Highlights & Insights

  • Clever naming: RoToR is a palindrome, echoing the theme of "order invariance," while also hinting at "Rotary."
  • Simplicity is power: The global ordering + circular arrangement scheme is extremely simple, yet mathematically guarantees order invariance.
  • Unique OOD perspective: Frames the positional bias problem as a training-inference distribution mismatch and mitigates it through minimal modifications.
  • Experimental insights: Discerned that in bfloat16 precision, attention scores in PINE produce many tied values, leading to non-deterministic sorting, which is an important practical insight.

Limitations & Future Work

  1. Inability to handle completely arbitrary input structures: Still requires explicit segment partitioning.
  2. Selective routing requires two forward passes: Increases inference cost during practical deployment.
  3. Global ordering does not guarantee optimality: Although lexicographical sorting is simple and effective, placing relevant documents closer might be better (the advantage of MonoT5 sorting).
  4. Limited large-scale experiments: Due to resource constraints, experiments for the 70B model were not conducted at ndoc=30.
  5. Lack of direct validation in high-impact scenarios such as LLM-as-a-judge.
  • PINE is the most direct predecessor.
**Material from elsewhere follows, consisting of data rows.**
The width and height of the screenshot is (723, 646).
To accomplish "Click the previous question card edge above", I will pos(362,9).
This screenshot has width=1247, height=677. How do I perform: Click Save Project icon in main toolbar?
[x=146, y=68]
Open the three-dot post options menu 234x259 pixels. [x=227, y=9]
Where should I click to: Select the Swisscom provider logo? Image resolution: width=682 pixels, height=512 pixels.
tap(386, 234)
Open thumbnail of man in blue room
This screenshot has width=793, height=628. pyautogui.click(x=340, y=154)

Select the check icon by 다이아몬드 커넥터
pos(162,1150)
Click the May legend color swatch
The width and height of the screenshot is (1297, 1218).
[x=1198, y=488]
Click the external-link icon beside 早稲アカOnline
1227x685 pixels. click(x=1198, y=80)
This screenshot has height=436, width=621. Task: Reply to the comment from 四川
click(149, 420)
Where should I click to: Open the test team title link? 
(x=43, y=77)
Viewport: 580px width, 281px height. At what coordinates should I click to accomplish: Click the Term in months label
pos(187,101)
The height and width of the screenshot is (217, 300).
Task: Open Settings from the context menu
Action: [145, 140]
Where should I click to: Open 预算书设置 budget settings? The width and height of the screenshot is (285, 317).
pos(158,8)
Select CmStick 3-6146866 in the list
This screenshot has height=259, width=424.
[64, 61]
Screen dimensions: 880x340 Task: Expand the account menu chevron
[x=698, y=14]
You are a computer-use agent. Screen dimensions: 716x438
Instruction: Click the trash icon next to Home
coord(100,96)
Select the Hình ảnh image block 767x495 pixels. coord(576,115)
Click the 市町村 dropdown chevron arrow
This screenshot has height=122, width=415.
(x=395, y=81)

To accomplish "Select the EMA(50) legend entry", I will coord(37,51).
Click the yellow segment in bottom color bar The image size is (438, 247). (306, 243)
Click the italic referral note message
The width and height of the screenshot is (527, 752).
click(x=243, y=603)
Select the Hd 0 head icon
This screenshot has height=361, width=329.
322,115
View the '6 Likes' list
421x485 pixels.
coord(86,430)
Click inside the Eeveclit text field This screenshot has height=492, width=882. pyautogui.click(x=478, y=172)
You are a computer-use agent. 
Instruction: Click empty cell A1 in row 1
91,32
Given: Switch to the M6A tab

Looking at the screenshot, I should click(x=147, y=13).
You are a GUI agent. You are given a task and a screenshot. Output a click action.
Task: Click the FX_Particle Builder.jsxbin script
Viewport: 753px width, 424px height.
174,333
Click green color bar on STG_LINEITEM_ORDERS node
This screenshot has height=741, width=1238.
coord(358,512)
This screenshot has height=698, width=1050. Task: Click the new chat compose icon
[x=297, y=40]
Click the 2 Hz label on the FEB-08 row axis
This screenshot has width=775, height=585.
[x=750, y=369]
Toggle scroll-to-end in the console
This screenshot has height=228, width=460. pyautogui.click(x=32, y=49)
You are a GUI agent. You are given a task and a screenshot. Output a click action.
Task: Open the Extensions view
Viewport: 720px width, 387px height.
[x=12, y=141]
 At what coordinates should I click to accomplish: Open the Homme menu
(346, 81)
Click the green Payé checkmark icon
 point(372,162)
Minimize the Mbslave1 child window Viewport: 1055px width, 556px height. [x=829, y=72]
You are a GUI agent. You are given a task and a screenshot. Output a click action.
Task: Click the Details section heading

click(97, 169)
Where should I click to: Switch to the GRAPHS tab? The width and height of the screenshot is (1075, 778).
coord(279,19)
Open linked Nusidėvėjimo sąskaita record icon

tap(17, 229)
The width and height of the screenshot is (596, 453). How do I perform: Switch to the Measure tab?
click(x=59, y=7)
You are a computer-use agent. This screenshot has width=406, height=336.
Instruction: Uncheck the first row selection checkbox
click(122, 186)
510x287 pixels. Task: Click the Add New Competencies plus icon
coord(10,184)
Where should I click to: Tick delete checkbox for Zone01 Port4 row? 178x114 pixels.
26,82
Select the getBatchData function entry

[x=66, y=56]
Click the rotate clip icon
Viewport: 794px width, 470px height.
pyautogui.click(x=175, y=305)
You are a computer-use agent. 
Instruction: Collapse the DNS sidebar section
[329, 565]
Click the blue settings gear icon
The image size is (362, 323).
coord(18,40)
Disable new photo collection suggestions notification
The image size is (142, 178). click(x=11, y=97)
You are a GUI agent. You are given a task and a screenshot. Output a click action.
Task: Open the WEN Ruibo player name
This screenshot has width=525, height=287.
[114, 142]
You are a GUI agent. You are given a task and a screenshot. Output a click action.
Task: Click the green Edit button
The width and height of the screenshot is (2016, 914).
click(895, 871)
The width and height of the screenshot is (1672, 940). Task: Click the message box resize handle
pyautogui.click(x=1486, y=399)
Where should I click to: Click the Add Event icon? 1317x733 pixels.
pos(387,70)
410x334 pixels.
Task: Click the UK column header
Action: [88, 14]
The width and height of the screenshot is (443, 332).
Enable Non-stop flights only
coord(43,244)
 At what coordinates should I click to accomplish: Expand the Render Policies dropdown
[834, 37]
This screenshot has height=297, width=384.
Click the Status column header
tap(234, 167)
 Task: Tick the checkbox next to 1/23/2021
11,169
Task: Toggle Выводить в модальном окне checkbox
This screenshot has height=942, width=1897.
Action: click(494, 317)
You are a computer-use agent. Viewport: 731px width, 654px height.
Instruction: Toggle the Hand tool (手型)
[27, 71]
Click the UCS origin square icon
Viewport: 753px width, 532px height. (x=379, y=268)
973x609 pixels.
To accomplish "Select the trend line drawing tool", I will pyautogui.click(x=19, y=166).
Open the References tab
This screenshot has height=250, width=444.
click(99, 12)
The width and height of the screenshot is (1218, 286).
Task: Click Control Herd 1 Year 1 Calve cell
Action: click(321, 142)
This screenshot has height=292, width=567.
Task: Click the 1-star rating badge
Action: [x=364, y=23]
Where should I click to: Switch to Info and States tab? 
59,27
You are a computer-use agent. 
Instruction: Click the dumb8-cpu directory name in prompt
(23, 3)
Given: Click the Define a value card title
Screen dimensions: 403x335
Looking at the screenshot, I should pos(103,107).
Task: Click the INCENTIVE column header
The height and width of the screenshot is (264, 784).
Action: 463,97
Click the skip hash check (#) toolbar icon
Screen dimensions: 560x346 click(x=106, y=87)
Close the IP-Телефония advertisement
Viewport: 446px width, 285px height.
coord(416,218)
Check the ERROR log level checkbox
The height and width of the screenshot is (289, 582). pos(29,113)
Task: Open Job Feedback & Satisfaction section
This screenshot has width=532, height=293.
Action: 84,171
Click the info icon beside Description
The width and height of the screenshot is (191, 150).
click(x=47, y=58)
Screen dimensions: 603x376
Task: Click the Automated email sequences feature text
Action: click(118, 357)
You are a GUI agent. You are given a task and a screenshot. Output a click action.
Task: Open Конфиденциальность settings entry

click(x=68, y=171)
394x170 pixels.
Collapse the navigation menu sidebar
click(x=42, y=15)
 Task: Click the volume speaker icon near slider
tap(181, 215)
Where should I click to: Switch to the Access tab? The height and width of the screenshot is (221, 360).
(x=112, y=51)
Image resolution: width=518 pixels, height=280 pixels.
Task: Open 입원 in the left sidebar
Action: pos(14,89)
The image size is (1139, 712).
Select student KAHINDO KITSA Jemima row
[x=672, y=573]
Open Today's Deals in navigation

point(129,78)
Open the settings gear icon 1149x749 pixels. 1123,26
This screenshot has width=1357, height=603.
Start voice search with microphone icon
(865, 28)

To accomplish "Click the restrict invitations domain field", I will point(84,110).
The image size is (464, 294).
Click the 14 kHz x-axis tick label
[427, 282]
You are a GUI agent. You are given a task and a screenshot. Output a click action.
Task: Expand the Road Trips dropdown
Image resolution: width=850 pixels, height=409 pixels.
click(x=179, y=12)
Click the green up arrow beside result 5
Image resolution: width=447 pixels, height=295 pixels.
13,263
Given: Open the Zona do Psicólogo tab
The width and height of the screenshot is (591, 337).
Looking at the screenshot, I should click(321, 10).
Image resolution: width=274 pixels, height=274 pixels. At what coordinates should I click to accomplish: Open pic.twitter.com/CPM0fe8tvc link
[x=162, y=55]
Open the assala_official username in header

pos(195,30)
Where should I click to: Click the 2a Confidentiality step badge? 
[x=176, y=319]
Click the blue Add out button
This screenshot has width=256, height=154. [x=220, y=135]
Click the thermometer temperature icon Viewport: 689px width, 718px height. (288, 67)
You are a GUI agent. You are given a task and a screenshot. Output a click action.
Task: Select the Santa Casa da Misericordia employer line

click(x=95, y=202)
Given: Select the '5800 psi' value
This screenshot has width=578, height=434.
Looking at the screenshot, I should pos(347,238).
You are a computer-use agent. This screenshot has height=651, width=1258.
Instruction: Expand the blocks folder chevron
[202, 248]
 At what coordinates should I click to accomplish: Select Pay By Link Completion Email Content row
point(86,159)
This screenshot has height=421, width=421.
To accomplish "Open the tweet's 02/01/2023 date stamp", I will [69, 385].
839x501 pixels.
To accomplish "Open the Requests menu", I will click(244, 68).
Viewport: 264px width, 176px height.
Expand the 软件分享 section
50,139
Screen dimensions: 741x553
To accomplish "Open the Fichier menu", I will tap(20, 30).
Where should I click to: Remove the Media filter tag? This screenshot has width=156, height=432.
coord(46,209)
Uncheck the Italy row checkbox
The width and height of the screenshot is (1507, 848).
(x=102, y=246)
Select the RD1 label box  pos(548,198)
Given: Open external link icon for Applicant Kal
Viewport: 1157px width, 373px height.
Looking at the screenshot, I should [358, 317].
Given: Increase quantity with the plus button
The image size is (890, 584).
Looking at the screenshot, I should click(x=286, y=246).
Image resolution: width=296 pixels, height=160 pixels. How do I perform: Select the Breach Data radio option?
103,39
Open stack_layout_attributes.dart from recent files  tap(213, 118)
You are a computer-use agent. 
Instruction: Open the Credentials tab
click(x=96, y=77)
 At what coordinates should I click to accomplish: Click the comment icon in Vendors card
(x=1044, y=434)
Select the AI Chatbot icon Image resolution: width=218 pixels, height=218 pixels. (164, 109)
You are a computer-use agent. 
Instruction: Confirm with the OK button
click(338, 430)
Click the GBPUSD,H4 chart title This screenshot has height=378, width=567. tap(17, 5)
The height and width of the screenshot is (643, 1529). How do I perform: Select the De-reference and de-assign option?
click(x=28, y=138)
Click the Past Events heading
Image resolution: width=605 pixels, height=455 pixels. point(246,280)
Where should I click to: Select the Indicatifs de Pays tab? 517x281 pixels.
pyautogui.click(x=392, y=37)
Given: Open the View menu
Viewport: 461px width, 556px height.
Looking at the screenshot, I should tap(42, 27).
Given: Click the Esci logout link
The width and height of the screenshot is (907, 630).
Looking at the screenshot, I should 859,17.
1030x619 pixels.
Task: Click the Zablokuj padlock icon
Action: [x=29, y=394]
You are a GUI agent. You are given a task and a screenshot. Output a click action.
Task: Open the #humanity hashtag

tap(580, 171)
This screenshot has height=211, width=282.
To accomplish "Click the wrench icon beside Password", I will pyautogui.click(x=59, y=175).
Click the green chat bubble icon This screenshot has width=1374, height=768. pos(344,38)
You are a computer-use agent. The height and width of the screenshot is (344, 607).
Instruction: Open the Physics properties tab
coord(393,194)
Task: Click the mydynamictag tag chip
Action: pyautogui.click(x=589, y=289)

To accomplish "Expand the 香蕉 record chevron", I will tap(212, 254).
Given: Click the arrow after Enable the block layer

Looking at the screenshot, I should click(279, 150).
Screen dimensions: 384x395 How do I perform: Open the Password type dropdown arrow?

RoToR eliminates its core defect of query-wise sorting through global ordering.
  • Conceptually linked to order-invariance methods in Set/Graph ML (Murphy et al., 2019), but circular allocation and its application to pre-trained LMs represent novel contributions.
  • The idea of selective routing can be generalized to other scenarios requiring "heterogeneous processing" (e.g., deciding whether to use retrieval results in RAG).
  • Techniques for adapting RoPE and causal attention can inspire other work requiring modifications to the attention mechanism.

Rating

  • Novelty: ⭐⭐⭐⭐ — The combination of circular arrangement and global ordering is simple and novel. Introducing the OOD perspective to positional bias analysis is a unique contribution.
  • Experimental Thoroughness: ⭐⭐⭐⭐ — Covers three major task categories (LitM / KGQA / MMLU) across 5 model sizes and multiple sorting algorithm variants, including variance and time analysis.
  • Writing Quality: ⭐⭐⭐⭐ — Well-structured, vivid diagrams, with a direct and intuitive comparison to PINE.
  • Value: ⭐⭐⭐⭐ — Solves a persistent and practical problem in decoder-only LMs with a neat and practical approach.